→ **Problem description**:
Please retype only the lines below that run from the one containing "Close the kanban dialog with the X" through the last line, both included, without altering a word.

[Information supplied]

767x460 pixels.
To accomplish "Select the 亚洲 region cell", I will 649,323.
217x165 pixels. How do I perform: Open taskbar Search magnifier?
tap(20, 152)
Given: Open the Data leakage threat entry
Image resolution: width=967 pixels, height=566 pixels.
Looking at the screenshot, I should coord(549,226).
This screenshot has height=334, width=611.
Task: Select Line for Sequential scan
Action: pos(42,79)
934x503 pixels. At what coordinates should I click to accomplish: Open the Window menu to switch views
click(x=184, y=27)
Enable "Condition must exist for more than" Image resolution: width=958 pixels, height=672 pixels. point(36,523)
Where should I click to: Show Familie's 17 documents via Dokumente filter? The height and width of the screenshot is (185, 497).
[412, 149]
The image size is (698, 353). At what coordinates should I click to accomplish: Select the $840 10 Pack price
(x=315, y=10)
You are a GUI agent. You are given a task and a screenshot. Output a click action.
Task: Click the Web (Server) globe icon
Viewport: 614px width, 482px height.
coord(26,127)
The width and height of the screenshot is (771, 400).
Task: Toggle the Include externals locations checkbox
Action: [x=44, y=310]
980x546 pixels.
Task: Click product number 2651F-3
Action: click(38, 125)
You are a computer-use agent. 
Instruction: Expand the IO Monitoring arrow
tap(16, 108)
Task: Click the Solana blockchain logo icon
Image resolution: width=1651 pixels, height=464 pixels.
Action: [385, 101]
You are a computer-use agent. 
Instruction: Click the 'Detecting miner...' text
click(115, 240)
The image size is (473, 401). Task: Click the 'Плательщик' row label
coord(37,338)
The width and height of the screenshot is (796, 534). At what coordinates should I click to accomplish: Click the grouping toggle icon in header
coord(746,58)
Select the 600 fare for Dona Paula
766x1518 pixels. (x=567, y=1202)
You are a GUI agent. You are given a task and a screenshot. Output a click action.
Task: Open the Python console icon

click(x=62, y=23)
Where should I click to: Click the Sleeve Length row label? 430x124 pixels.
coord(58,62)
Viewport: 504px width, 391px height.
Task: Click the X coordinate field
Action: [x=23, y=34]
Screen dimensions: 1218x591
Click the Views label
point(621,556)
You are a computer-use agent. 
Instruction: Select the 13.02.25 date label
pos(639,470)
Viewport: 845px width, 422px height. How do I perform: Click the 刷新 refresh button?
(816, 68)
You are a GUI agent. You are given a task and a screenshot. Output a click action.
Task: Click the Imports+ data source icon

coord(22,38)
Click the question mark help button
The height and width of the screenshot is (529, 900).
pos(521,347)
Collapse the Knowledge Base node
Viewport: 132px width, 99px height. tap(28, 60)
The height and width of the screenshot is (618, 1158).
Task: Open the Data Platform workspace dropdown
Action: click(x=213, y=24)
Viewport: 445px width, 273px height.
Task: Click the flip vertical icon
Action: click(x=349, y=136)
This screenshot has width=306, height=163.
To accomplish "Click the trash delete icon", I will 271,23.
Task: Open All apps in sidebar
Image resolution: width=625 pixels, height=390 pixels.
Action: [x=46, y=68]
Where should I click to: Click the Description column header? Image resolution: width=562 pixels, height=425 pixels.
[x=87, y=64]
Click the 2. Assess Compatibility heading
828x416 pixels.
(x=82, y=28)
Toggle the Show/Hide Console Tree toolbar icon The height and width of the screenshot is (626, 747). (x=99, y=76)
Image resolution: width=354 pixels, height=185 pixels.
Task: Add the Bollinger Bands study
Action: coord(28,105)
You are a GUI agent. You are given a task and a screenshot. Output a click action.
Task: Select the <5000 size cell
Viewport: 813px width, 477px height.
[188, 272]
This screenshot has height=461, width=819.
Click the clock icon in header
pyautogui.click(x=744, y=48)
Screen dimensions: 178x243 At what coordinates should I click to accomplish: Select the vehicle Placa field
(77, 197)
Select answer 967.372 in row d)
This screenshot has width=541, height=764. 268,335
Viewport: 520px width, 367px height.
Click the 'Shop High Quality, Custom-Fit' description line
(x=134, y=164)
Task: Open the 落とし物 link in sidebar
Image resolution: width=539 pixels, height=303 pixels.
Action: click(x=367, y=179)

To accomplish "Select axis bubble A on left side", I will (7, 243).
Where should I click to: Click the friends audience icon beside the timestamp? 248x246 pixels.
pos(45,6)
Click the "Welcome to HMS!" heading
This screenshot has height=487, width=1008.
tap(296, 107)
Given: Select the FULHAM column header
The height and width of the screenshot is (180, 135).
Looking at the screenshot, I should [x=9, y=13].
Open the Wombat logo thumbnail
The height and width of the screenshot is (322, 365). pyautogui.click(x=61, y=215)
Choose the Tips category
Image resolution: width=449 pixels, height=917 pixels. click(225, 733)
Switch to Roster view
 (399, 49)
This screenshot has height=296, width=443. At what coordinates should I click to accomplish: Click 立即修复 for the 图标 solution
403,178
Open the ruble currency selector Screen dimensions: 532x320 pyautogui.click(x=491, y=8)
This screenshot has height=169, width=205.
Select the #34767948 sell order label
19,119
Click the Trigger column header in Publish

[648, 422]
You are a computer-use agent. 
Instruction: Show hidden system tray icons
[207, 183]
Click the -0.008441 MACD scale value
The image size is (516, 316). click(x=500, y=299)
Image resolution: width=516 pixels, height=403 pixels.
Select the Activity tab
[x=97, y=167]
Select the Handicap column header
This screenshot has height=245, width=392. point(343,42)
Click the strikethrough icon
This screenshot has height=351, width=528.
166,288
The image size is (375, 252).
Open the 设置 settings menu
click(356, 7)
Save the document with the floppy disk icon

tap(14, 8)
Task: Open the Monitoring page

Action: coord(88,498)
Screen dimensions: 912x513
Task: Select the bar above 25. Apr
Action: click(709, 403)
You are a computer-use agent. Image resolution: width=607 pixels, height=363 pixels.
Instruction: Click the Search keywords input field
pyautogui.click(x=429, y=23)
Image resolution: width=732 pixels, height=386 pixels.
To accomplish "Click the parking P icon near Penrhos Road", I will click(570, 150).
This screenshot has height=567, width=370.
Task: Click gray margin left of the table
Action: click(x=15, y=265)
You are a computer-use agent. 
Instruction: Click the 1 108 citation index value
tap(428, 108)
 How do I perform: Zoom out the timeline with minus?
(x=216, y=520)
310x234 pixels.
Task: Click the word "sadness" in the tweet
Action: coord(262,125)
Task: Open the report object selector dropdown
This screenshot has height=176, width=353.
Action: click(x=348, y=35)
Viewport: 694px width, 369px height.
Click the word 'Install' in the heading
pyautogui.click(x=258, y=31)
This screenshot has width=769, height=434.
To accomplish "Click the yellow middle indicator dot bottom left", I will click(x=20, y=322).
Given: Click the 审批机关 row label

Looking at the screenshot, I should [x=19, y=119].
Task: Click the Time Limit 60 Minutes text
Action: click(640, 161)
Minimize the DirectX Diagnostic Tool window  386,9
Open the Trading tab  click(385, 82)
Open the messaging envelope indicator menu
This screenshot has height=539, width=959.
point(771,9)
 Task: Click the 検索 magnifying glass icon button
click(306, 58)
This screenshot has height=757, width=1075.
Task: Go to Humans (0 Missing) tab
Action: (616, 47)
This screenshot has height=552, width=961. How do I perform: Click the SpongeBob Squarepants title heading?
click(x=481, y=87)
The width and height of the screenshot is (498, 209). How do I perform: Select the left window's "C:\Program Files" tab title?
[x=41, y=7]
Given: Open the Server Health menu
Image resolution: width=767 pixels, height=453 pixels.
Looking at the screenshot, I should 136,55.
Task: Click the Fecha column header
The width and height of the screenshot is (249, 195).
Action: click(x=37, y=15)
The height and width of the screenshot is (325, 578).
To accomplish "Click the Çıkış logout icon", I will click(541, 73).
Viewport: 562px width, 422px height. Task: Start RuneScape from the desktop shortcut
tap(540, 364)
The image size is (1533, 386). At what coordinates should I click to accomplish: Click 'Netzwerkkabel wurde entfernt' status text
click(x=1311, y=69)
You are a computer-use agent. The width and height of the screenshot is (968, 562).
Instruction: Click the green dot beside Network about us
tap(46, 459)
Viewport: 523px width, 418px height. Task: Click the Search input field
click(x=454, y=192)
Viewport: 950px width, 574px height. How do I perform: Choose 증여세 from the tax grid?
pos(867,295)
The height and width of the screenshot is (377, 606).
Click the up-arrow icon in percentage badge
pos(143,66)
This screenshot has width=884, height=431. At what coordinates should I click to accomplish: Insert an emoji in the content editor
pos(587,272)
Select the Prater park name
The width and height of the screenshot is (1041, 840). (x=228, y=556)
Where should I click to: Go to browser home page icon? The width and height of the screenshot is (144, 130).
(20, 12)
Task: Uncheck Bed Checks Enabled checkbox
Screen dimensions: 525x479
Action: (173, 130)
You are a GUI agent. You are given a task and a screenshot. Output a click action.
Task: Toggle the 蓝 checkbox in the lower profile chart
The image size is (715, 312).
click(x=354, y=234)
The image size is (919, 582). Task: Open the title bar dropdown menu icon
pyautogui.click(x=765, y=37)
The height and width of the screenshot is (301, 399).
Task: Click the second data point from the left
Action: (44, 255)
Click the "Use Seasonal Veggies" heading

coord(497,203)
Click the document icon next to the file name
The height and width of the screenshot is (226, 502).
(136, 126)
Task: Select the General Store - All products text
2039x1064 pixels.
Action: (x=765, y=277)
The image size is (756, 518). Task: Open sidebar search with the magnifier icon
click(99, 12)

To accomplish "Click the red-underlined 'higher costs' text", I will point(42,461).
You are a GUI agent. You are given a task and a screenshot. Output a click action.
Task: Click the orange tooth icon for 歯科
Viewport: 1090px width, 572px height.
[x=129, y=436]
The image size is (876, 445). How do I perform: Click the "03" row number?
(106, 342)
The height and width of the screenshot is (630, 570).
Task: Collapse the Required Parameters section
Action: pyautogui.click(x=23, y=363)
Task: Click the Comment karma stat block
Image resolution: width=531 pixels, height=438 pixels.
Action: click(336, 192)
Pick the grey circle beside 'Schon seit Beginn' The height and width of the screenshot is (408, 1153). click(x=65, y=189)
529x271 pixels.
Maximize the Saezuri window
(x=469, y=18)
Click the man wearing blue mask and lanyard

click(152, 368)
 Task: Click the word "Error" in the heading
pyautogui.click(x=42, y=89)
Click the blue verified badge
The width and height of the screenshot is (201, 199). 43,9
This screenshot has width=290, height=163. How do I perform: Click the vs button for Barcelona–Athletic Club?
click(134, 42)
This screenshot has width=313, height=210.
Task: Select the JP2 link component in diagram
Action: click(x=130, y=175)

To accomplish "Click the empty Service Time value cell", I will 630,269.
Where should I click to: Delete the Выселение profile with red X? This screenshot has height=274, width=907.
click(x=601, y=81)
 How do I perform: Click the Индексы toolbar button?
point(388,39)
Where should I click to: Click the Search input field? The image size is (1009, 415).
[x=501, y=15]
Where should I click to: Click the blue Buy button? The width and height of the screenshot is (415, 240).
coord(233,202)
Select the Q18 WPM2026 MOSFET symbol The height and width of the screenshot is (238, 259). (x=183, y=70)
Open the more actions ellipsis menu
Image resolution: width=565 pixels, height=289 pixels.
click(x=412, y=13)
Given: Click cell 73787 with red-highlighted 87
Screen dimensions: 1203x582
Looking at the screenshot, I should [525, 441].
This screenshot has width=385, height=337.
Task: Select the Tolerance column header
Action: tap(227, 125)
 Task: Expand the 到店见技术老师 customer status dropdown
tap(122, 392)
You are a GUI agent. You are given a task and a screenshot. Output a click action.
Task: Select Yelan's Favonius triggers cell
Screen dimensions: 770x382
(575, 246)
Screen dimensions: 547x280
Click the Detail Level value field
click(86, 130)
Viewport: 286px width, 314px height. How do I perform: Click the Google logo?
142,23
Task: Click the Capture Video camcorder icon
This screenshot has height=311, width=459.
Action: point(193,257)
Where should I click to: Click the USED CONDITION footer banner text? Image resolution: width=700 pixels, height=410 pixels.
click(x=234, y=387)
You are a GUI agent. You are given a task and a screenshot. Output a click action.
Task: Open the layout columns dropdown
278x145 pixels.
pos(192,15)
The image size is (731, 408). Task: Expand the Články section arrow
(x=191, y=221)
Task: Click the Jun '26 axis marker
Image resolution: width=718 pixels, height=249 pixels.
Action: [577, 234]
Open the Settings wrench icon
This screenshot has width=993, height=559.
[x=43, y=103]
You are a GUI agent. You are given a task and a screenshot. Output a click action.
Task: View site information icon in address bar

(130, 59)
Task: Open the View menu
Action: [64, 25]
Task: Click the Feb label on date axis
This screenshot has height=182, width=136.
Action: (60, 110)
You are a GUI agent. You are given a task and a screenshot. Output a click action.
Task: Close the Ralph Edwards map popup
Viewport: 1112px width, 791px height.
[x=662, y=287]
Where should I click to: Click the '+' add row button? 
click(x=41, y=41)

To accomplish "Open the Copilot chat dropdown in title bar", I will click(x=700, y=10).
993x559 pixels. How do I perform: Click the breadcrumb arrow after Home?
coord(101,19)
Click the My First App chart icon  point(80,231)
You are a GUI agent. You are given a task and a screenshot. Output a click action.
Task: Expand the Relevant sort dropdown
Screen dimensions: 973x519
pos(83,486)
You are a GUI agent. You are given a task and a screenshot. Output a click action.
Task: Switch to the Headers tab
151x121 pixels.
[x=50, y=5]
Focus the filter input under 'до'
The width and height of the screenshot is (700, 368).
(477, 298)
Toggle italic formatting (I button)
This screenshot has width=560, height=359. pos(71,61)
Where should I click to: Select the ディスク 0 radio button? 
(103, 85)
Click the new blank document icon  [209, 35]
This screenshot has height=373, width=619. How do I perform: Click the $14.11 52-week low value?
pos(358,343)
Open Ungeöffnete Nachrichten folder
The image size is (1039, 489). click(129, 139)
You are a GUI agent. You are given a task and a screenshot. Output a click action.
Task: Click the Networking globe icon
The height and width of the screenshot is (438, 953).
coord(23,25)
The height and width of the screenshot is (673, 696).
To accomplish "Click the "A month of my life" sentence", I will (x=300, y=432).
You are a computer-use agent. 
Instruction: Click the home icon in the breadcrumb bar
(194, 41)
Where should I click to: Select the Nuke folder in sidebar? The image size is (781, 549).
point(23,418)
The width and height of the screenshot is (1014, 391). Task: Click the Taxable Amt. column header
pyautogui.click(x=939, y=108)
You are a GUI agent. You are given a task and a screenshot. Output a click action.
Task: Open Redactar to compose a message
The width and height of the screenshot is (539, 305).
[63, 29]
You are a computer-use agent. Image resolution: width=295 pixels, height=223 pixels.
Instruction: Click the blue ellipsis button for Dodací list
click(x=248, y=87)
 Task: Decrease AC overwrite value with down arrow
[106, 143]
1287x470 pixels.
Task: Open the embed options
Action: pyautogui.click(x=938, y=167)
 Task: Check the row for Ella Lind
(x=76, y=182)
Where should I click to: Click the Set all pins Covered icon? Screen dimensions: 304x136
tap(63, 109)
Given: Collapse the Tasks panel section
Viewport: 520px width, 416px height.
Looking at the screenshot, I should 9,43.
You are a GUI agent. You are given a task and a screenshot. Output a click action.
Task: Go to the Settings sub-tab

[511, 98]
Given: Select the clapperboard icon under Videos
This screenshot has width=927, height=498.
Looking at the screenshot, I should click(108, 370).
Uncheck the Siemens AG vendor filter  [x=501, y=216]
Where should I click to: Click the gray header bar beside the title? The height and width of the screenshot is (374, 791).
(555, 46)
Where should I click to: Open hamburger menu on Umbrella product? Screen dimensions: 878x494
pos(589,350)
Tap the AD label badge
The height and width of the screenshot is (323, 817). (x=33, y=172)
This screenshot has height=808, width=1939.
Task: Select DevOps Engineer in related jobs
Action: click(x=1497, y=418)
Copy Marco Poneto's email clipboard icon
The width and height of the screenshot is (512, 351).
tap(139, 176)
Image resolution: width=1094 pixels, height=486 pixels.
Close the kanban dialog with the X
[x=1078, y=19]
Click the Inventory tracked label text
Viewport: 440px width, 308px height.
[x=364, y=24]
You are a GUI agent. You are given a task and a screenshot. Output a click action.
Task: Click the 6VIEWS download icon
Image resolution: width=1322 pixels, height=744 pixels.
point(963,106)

[/Information supplied]

→ **Exercise output**:
Close the kanban dialog with the X
[x=1078, y=19]
Click the Inventory tracked label text
Viewport: 440px width, 308px height.
[x=364, y=24]
You are a GUI agent. You are given a task and a screenshot. Output a click action.
Task: Click the 6VIEWS download icon
Image resolution: width=1322 pixels, height=744 pixels.
point(963,106)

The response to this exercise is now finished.